The Northern Lights have arrived… and has brought the end of civilization with them. A giant solar storm has hit Earth. At first, the people of a small Alabama city are awed by the Aura Borealis- then the lights go out. Chaos ensues as the realization that all of man’s technologies are still at the mercy of the natural world. Amy has lost her parents in the first few hours of the lights arrival, now she is faced with surviving this terrifying new world.
There were no working flashlights in the house that Amy could find. An idiotic notion since every year as far back as she could remember her family stock piled canned food, water, and of course batteries. Storm season began every spring and without fail, Aaron Mitchell- her father- would go just after the first of the year to Wal-Mart and stock the already well-stocked cache of emergency items. She chuckled to herself as she dug through the kitchen drawers trying to find a fresh pack of batteries.
“Yes!” She fumbled a pack of batteries from the utility drawer in the darkness.

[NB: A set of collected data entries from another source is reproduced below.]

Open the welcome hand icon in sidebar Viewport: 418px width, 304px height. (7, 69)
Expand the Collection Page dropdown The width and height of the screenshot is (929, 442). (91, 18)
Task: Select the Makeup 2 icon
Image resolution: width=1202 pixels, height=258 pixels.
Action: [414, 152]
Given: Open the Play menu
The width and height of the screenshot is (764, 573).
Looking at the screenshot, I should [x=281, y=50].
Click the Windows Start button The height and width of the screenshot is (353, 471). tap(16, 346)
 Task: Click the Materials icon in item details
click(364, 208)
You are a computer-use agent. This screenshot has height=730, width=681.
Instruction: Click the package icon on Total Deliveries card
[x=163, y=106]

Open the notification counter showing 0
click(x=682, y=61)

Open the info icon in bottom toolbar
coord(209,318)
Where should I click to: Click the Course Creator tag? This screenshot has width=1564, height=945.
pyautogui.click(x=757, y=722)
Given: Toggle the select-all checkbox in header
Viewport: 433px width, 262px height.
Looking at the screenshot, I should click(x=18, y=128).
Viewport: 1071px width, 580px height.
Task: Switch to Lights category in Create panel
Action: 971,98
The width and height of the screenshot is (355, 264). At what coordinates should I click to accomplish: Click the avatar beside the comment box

Although she could not read the labeling in the pitch blackness, she knew that they were Energizer “D” batteries- the only brand her father bought. She envisioned for a second that stupid pink bunny wearing his sunglasses and banging his drum while marching around the house. Another attempt to ignore the alarm of panic sounding in her head. Amy unscrewed the flashlight’s cap and switched out the old batteries for the fresh ones. She pressed the button. Nothing. No light. No beam. Not even a glint. Instinctively she tapped the head of the flashlight on the ball of her hand. Still nothing.
The panic alarm in her head started to ring ever louder. Something was so not right. From outside she could hear people on the street still ooohing and ahhhing at the night sky. Obviously no one else’s alarm started sounding yet. She looked through the window over the sink out into the street. Then her mind eased. From Mr. Gregerson’s house across the street, she saw a light moving across his front porch. She rolled her eyes. She was freaking for no reason
Outside, Amy found that her parents had joined the Walthers on their driveway. They were discussing how the lights seemed to have doubled in intensity in the past ten minutes or so. More people had come out onto Livingston Avenue, congregating in groups in the street and on the lawns. Each spectator’s face peered upward and basking in the soft glow of the dancing lights.
“Mom, I can’t find any batteries in the kitchen that work.” Amy joined them on the Walther’s front lawn. Mrs. Mitchell stared smiling into the sky unhearing.
“Mom?” Amy nudged her with the empty flashlight.
“There’s a rechargeable in the utility room next to the circuit panel.” Amy’s father replied.
Making her way to the far back of the house proved more difficult then first assessed. Amy had made it half way down the hall when she slipped on one of Mojo’s rawhide bones. Mojo, the Mitchell’s Great Dane, usually left his chew toys- far too often one of Amy’s shoes or bras- in the hallway on his way out for the night. The heavy rolled piece of rawhide skittered across the tiled floor as her foot came down on it. Amy tumbled forward in the sheer darkness, blindly flailing her arms trying to steady herself with the wall. Narrowly avoiding a nasty spill, she managed to feel her way the rest of her way toward the back of the house.
Instinctively she tried the light switch as she entered the dark room. There was no response. The room was completely black except for the faint glow of the lights through the backdoor window. Amy closed her eyes to gain her bearing on where what her father called the switch box was. That’s when she heard it. A low whine, like an immature class clown humming in the back of his throat.
Amy focused on the sound.
The noise became a waking giant, growing higher and fuller with each passing second. The walls under Amy’s fingers shook. Her heart raced. The noise thundered through the darkness all around her filling her head and body. Then the darkness became light and Amy flew through the air.